Thank you for your CLIP training code! That's great!

Training with your new commit 8d454de code, I get the following error:
RuntimeError: The expanded size of the tensor (0) must match the existing size (8) at non-singleton dimension 0. Target sizes: [0, 1024]. Tensor sizes: [8, 1024]

images_tmp[self.global_rank][j*self.minibatch_size:(j+1)*self.minibatch_size] = F.normalize(self.model.encode_image(mb), dim=1)
minibatch_size = 0
Would you please explain the meaning of mimibatch_size ? How to use minibatch_size?

Really good question, I'll make sure to update the readme to include a description of all flags. The flag minibatch_size is used to chunk the larger batch_size into more manageable chunks for memory. For example, let's say you want to hit a batch size of 1,024, but that won't fit on your GPU. You can split that into smaller batches that will only contain 16 images with the flag --minibatch_size 16.

This may be renamed to micro batching in future versions for the sake of correctness.
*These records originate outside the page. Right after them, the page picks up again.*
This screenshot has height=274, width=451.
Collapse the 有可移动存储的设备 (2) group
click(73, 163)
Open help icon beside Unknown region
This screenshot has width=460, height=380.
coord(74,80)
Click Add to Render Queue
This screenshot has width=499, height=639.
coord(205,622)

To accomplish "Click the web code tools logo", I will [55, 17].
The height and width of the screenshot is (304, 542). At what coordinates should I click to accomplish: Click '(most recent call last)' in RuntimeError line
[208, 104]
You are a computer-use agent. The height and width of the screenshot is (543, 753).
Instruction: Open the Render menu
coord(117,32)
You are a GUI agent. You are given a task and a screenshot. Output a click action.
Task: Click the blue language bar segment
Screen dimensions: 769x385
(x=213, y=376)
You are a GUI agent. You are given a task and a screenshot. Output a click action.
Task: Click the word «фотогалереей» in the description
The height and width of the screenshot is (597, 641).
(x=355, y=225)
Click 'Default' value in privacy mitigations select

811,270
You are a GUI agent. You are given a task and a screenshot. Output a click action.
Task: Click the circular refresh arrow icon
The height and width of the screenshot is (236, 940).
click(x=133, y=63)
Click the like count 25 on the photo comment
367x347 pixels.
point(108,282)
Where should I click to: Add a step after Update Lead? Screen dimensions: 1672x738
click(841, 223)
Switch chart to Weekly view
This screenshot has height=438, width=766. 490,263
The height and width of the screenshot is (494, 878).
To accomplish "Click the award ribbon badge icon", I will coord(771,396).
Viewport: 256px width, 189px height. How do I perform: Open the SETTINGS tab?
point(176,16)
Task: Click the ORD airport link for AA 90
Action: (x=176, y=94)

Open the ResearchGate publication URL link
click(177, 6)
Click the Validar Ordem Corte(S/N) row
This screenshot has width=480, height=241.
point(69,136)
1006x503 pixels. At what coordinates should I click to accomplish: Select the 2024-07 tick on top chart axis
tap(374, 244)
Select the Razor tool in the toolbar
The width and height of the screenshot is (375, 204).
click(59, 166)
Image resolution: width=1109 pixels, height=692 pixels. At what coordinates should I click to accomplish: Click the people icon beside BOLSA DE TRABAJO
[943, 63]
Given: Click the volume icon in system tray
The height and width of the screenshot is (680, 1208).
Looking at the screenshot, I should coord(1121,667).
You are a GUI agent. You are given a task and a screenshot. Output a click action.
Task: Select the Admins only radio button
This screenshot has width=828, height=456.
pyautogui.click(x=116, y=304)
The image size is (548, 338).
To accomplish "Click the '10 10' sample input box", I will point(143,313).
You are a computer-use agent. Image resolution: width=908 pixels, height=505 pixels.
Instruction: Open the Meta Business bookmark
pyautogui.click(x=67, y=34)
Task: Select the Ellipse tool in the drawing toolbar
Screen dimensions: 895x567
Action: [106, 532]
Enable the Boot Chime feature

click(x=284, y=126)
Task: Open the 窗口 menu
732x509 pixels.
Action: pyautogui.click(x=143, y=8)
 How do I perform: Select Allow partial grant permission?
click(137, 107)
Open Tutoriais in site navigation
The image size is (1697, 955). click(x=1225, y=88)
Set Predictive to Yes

During testing I realized that there is faulty handling of the minibatch_size I'm updating it to fix the default assignment!

Hello, this conversation is insightful. Thanks.

Why do we need this distinction between minibatch_size and batch_size? If the batch_size does not fit in the GPU to do a training step, why don't we simply make the batch_size smaller and minibatch_size==batch_size?